>> BEGIN Excerpt provided
Inference with Trained Weights

There were two methods by which we assessed the zero/few shot capabilities of LifeGPT. Both methods required prompting the model with an initial input sequence of tokens, followed by autoregressive generation for a pre-selected number of tokens (since all games we considered were the same size).

The basic process for all inferencing with LifeGPT is described as follows:

  1. Initialize Modules and Relevant Functions:
import os
import numpy as np
import pandas as pd
import matplotlib.pyplot as plt
import re
import torch
from x_transformers import TransformerWrapper, Decoder
from x_transformers.autoregressive_wrapper import AutoregressiveWrapper
import typing

# Ensure Torch is using Cuda
device = torch.device("cuda" if torch.cuda.is_available() else "cpu")
print(device)

class Tokenizer:
    def __init__(self, n_pad: int, device: torch.device, pad_byte: int = 0):
        self.n_pad = n_pad
        self.device = device
        self.pad_byte = pad_byte

    def tokenize_str(self, sentence: str, encoding="utf8", do_padding=True):
        base = list(bytes(sentence, encoding))
        if do_padding:
            if len(base) < self.n_pad:
                base.extend([self.pad_byte] * (self.n_pad - len(base)))
            assert len(base) == self.n_pad, f"n_pad is too small, use {len(base)} or greater."
        tensor = torch.Tensor(base)
        return tensor.long().to(self.device)

    def texts_to_sequences(self, texts: typing.List[str], encoding="utf8", do_padding=True):
        sentences = [self.tokenize_str(sentence, do_padding=do_padding).unsqueeze(0) for sentence in texts]
        return torch.cat(sentences, dim=0).to(self.device)
>> END Excerpt provided
_Exercise tasks:_
(1) Decide whether each statement agrees with the LifeGPT inference excerpt. Answer yes or no, and quote the deciding words. (a) Both assessment methods generated autoregressively for a pre-selected number of tokens. (b) The Tokenizer's default pad byte is 1. (c) The code uses the CPU when CUDA is not available.
(2) Repeat everything in the LifeGPT inference excerpt from "return tensor.long().to(self.device)" down to "return torch.cat(sentences, dim=0).to(self.device)", with no changes.
>> BEGIN Data provided
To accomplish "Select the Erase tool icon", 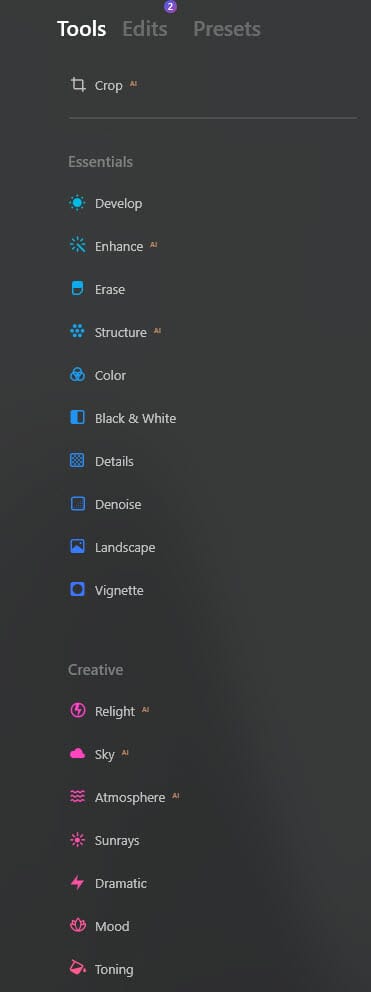I will pos(77,289).
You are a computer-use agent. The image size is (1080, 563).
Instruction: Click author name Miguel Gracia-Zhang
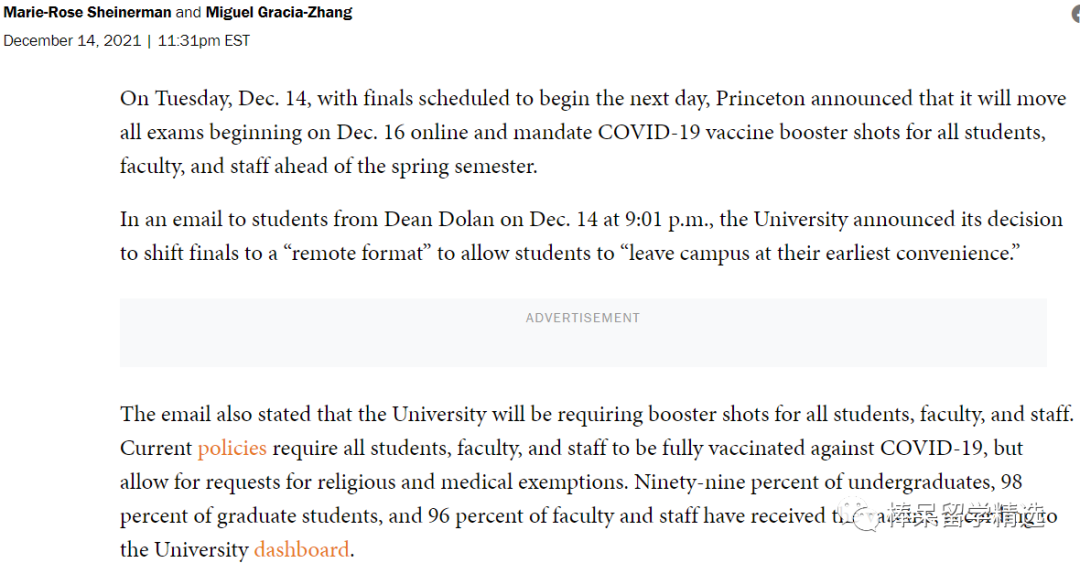click(x=279, y=12)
>> END Data provided
_Complete answers:_
(1)
(a) Yes: "followed by autoregressive generation for a pre-selected number of tokens"
(b) No: "pad_byte: int = 0"
(c) Yes: "device = torch.device("cuda" if torch.cuda.is_available() else "cpu")"

(2)
return tensor.long().to(self.device)

    def texts_to_sequences(self, texts: typing.List[str], encoding="utf8", do_padding=True):
        sentences = [self.tokenize_str(sentence, do_padding=do_padding).unsqueeze(0) for sentence in texts]
        return torch.cat(sentences, dim=0).to(self.device)